Le parfum

Papa s’est trouvé une nouvelle maladie. Il a perdu la quasi totalité de ses capacités olfactives, dit-il.

Une étrange maladie pour le moins sélective, cela étant, puisqu’il affirme ne plus sentir, désormais, que les odeurs agréables. Allez savoir par quel mystère, les mauvaises odeurs se sont mises à lui échapper totalement.

Toujours est-il qu’il parle volontiers de sa nouvelle maladie comme d’une sorte de malédiction, un mauvais sort qu’on lui aurait jeté pour le punir d’avoir éradiqué les populations locales de salamandres et de têtards entre 1963 et 1966, en les faisant cuire dans une gamelle au-dessus d’un feu de camp.  Ou pour avoir mis le feu au champ du voisin en 1968. Ou volé tous les chewing-gums gagnants de l’épicerie familiale, contraignant sa pauvre mère à gérer les réclamations des gosses de la rue de Lorraine qui l’accusaient d’escroquerie aux chewing gums verts. Ainsi, pour le punir de ses nombreux méfaits, la providence l’a accablé de cet étrange mal qui le contraint à ne plus sentir que ce qui pue, ce qui est certes assez ballot.

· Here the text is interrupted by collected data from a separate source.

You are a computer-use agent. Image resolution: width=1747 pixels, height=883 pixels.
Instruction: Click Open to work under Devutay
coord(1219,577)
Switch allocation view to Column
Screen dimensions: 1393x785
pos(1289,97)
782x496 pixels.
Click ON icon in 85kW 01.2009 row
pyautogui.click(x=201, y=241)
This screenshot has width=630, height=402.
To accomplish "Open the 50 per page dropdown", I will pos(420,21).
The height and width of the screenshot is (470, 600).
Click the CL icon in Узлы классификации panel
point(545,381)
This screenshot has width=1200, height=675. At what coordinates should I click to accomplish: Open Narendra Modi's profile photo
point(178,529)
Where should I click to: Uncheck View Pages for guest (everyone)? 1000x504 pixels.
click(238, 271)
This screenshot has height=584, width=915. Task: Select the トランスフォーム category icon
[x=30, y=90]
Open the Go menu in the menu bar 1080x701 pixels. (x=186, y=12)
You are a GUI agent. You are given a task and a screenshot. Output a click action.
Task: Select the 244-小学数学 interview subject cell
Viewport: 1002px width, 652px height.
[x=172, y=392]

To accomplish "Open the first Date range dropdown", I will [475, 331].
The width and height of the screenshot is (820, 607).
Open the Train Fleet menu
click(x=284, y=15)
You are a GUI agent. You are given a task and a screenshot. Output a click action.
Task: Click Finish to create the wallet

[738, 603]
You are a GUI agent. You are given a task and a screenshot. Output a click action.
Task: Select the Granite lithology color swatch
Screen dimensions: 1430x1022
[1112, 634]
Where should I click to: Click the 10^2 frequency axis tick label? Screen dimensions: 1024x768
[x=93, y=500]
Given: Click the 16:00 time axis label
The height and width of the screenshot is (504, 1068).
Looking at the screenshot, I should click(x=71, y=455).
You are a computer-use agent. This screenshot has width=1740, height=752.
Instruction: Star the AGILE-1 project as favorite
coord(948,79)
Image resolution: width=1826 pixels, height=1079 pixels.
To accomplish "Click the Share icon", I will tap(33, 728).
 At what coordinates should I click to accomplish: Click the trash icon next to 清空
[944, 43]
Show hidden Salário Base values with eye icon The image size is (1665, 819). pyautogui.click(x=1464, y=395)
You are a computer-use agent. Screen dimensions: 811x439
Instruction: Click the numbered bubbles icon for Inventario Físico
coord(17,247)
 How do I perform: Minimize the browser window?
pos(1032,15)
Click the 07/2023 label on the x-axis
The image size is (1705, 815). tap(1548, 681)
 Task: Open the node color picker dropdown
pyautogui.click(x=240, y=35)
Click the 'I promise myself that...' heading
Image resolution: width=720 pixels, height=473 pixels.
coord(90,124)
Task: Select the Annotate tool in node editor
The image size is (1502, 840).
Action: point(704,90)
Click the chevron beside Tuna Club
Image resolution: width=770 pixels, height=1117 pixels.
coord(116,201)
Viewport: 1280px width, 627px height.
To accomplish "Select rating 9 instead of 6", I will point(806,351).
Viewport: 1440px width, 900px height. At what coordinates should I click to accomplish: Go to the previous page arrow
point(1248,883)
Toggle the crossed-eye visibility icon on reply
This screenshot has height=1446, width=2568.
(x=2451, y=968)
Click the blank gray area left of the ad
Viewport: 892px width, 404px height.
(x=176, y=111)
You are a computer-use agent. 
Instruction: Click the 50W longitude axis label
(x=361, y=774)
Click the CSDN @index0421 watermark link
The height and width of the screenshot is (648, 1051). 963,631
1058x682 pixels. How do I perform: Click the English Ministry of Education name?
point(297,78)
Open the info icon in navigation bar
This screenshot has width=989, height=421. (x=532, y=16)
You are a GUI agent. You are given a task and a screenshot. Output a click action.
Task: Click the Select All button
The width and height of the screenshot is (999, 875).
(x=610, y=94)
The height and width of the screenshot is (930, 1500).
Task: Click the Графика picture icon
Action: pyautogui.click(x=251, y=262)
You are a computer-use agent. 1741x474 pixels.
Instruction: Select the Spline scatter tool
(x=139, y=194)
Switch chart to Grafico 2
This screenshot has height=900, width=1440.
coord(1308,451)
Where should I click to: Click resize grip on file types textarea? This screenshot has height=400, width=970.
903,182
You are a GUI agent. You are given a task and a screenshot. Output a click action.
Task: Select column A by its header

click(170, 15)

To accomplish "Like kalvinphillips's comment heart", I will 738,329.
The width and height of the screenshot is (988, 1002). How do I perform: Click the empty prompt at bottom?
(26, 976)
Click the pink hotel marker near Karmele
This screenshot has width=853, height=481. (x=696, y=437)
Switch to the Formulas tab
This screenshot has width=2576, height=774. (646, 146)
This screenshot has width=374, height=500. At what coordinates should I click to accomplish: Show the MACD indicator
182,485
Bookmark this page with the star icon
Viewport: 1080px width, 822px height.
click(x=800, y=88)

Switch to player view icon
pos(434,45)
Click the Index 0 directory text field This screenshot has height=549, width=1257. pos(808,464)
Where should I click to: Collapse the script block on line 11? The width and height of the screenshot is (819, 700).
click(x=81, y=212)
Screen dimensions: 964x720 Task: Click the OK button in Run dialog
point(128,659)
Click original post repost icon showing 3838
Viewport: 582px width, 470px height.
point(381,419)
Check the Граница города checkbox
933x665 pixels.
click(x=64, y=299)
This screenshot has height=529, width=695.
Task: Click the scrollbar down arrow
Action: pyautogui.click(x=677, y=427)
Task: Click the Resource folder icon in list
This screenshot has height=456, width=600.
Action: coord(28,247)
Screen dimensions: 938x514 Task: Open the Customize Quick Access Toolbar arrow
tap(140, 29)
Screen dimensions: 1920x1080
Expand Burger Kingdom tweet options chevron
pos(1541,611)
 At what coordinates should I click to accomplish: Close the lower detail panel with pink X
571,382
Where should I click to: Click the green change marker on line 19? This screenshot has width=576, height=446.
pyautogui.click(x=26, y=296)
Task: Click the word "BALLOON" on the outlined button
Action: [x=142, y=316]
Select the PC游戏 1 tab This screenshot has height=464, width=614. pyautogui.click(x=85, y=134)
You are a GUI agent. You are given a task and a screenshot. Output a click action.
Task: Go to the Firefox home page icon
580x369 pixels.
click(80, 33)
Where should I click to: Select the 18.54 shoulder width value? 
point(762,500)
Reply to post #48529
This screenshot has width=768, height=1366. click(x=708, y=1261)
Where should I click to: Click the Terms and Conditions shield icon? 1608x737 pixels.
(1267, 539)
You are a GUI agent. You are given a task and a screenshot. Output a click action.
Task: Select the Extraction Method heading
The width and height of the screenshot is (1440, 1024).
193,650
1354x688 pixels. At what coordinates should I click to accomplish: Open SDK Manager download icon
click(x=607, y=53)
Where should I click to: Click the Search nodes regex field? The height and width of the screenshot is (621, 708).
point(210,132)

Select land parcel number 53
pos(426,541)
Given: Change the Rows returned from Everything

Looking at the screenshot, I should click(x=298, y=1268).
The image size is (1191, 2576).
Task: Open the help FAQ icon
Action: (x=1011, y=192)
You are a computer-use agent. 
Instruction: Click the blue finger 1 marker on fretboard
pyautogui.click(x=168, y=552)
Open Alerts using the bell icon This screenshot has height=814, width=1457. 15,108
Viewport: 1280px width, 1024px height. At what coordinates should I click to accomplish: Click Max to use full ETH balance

« Voilà une plutôt bonne nouvelle », lui ai-je néanmoins fait remarquer. Car imaginons l’inverse : si mon vieux père avait subitement été condamné à ne plus jamais sentir aucune bonne odeur, ni celle du café au lait, de la tarte aux quetsches qui sort du four,  des draps qui sèchent au soleil, du jardin mouillé après la pluie, ni celle des pétards pendant le feu d’artifice, ne serait-ce pas nettement plus tragique que de ne plus sentir l’odeur des têtes de crevettes qui suintent dans la poubelle de la cuisine ?

« Imagine papa, si tu ne pouvais plus jamais sentir la bonne odeur des livres neufs ?

– Qu’est-ce que j’en ai à foutre, des livres neufs ? Tu sais bien que j’ai lu qu’un seul livre dans ma vie, et c’était Les Patins d’argent. Alors l’odeur des livres neufs, j’peux t’dire que j’en ai rien à secouer. Non, c’est pas ça le problème. Ce serait quand même plus commode de ne sentir que ce qui pue. Là, j’en suis au stade où j’ose même plus lâcher une caisse ni même aller chier dans un lieu public. Parce que je suis même plus en mesure de savoir si je pue ou pas. Et être infoutu de renifler l’odeur de ton propre cul, c’est un sacré handicap, l’air de rien. Tu perds tous tes repères, t’es perdu. »

Un peu comme quand on vous ampute du petit orteil, paraît-il.

Et puis, avec le désespoir de l’homme qui se sent rongé par le mal et finit par se résigner, tel un héros tragique, il a trempé son pain dans la sauce du gigot et il a dit sur un ton très solennel :

« Tu pourrais me présenter une tartine de merde que j’te la boufferais les yeux fermés. Voilà où j’en suis. »

Gageons que l’Eternel, dans sa grande miséricorde, pardonnera pour les chewing gums verts, pour le génocide des batraciens de Meurthe-et-Moselle et  puis aussi pour le chien attaché au traîneau de ses enfants en hiver 1987 (n’est pas Jack London qui veut). Que l’homme honnête expie ses pêchés mais qu’il retrouve, de grâce, la faculté de profiter à nouveau du remugle de ses vesses. Amen.